A quick reference guide to the most commonly used patterns and functions in PySpark SQL

Overview

Using PySpark we can process data from Hadoop HDFS, AWS S3, and many file systems. PySpark also is used to process real-time data using Streaming and Kafka.

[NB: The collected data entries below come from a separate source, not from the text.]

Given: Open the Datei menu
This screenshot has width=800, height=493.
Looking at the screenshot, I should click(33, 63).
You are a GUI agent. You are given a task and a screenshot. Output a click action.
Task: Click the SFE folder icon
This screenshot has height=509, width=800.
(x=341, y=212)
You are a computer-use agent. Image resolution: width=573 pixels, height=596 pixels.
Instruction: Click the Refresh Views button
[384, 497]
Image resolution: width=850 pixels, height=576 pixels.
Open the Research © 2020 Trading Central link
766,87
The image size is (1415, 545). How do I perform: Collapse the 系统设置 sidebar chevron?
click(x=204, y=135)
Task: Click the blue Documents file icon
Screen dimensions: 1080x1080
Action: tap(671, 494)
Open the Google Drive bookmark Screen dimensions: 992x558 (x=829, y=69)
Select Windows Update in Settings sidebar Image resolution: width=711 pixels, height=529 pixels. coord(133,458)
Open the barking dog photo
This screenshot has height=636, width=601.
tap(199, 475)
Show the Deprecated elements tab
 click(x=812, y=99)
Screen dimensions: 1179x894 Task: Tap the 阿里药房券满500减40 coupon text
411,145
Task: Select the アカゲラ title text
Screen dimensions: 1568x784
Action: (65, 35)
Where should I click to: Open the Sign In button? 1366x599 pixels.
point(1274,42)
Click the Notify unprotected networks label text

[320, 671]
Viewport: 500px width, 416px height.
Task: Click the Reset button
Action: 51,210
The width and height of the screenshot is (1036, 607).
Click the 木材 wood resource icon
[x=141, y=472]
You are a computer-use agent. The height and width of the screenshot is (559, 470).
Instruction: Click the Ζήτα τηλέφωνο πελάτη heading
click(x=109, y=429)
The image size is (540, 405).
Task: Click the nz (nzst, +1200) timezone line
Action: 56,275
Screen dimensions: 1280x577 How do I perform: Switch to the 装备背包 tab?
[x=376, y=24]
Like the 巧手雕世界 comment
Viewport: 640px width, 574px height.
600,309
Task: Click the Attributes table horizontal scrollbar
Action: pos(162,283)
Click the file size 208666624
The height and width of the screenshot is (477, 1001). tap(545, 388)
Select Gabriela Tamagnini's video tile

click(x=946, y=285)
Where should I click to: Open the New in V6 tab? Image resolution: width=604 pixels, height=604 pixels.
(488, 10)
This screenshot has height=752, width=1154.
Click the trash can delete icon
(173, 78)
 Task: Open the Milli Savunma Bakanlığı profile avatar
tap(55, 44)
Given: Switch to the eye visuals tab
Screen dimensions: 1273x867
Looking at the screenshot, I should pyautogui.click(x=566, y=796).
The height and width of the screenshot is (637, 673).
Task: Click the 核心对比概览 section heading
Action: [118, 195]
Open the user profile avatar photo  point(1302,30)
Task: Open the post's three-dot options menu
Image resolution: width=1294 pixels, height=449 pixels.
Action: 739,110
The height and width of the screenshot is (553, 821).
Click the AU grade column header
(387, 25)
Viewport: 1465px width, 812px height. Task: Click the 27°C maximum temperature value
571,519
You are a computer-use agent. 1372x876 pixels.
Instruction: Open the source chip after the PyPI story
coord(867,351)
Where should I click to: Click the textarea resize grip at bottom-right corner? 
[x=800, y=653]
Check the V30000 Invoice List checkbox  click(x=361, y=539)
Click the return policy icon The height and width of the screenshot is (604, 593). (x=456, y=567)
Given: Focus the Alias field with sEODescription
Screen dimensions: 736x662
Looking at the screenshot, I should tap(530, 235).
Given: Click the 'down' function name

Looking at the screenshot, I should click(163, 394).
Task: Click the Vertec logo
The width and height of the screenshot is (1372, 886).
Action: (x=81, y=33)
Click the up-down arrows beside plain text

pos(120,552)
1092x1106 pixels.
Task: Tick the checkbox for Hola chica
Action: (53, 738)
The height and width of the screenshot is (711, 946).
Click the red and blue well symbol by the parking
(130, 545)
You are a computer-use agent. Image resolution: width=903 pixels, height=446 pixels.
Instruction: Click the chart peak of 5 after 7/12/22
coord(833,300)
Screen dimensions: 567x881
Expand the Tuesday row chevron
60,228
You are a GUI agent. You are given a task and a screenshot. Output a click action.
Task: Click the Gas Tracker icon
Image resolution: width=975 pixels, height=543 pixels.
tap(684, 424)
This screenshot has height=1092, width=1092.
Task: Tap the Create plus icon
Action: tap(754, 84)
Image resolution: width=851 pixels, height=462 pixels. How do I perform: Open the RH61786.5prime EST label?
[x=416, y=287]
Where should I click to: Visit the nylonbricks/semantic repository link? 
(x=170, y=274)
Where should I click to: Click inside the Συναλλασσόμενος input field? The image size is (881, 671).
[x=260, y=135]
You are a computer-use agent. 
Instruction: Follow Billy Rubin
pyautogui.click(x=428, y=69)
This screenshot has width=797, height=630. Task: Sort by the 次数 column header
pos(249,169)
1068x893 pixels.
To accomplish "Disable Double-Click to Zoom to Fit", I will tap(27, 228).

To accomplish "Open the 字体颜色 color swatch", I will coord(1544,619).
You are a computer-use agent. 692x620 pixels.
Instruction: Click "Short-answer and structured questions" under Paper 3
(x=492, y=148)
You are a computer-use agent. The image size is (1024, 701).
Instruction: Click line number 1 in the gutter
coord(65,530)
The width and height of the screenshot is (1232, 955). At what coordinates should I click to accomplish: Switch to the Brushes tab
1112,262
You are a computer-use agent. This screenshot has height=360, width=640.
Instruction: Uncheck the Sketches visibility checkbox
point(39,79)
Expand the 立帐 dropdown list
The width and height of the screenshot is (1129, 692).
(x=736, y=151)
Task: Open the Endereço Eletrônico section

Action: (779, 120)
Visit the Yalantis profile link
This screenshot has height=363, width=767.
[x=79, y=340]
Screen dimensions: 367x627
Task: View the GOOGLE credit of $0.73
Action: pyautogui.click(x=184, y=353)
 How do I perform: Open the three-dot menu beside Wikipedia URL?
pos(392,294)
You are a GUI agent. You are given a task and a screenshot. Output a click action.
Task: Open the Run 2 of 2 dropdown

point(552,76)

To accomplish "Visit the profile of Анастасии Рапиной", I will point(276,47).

All Spark examples provided in this PySpark (Spark with Python) tutorial is basic, simple, and easy to practice for beginners who are enthusiastic to learn PySpark and advance their career in BigData and Machine Learning.

Features of PySpark

    In-memory computation
    Distributed processing using parallelize
    Can be used with many cluster managers (Spark, Yarn, Mesos e.t.c)
    Fault-tolerant
    Immutable
    Lazy evaluation
    Cache & persistence
    Inbuild-optimization when using DataFrames
    Supports ANSI SQL

PySpark Quick Reference

A quick reference guide to the most commonly used patterns and functions in PySpark SQL

Read CSV file into DataFrame with schema and delimited as comma


df = spark.read.option(header='True', inferSchema='True',delimiter=',').csv("/tmp/resources/sales.csv")

Easily reference these as F.func() and T.type()

from pyspark.sql import functions as F, types as T

Common Operation

### Filter on equals condition

df = df.filter(df.is_adult == 'Y')

### Filter on >, <, >=, <= condition

df = df.filter(df.age > 25)

### Sort results

df = df.orderBy(df.age.asc()))  
df = df.orderBy(df.age.desc()))


### Multiple conditions require parentheses around each condition

df = df.filter((df.age > 25) & (df.is_adult == 'Y'))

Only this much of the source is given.